I currently have an AR-15 that I use for deer hunting, and am considering buying an AK-47 to use instead. Which would be best for deer hunting in Michigan? All comments and comparisons would be welcome!


----------



## anon12192013aazz (Dec 10, 2010)

The AK47 fires the 7.62x39 cartridge, which is comparable to the classic 30-30, in terms of power. Because it typically fires a smaller projectile that isn't as well-designed for terminal performance, it is not as efficient in dropping deer in their tracks. Also, the typical AK47 is not terribly accurate, making it a liability for longer distance shots.

The semi-auto function of the AK47, or AR15, is of little value in hunting non-dangerous big game. All in all, you'd be far better served with a more powerful cartridge and a more accurate gun. If you really like the idea of hunting with a semi-auto, the R15, from Remington, is quite a bit more accurate and the 30 Remington AR cartridge is somewhat more powerful than the 7.62x39. A boring old 30-06, in just about any bolt-action you can find, is a far better choice, all-around.

The longer I have hunted, the more I have enjoyed single-shot rifles, like the Contender, Encore and H&R Handi-rifle. In a big game hunting scenario, it is almost always the first shot that matters, not the 5th of 6th.


----------



## jatc (Oct 24, 2008)

Buc Mark said:


> I currently have an AR-15 that I use for deer hunting, and am considering buying an AK-47 to use instead. Which would be best for deer hunting in Michigan? All comments and comparisons would be welcome!


 
I wouldn't consider either one to be a "good" whitetail rifle although I know several guys that use their AR-15's to hunt with. Not really a problem with the guns themselves, as long as they are capable of decent accuracy, it's more an issue of the available ammunition for either one. A .223 has a very lightweight bullet traveling at high speed and the bullets are normally designed for targets or smaller sized game. What works perfectly on a coyote, often times will not get the needed penetration on a whitetail especially if you hit the shoulder bones. My friends that use them limit their shot selection to address this problem, and I've helped track way too many "well hit" animals that the centerfire .22's didn't do the job well enough to put the animal down in a timely fashion.

The AK-47, as you probably know, is an infantry weapon and most of the available cartridges will be military surplus. This ammo has plenty of punch to kill a deer inside 150 yards or so, but the bullets aren't designed to expand, which is a necessary function in order to impart the hydrostatic shock for a clean kill. If you can find an actual "game load" for this caliber it would be OK to use. Ballistically, it is about on par with a .30-30.

I'd say for around $200 you should be able to find a decent used rifle that would be a little better option for whitetails around here.


----------



## Sib (Jan 8, 2003)

Not sure on AK, but SKS, which shoot 7.62x39 (same as AK) can have feed issues with ammo other than fmj, fmj would not be an ammo I choose for hunting. 

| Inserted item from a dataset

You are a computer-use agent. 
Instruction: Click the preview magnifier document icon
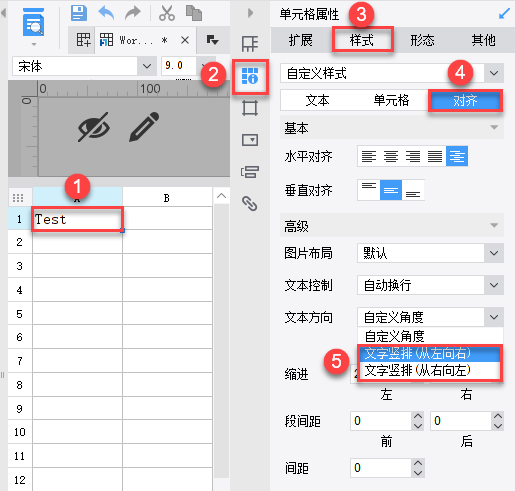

Personally, it seems silly to pay more for a "cheap" rat-tat gun if the gun is to be used for hunting, when you can get a new tack driving bolt, like a Savage or Weatherby for same or less.


----------



## uptracker (Jul 27, 2004)

I think somebody got ahold of a Dunham's flyer...


----------



## ferd66 (Oct 13, 2007)

Not sure I'd buy one just for deer hunting, but I wouldn't hesitate to use an AK if you already have one. I carry my Saiga 7.62x39 when I plan on walking a lot or for a brush gun. They do make good soft point ammo.


----------



## Munsterlndr (Oct 16, 2004)

While I would not buy either exclusively as a deer rifle, if use for deer hunting is 1 - 5% and the other 95% of it's use is going to be plinking and target shooting, then either can be very fun rifles to own and with the right bullet selection, both will work fine for just about any Michigan deer hunting application. 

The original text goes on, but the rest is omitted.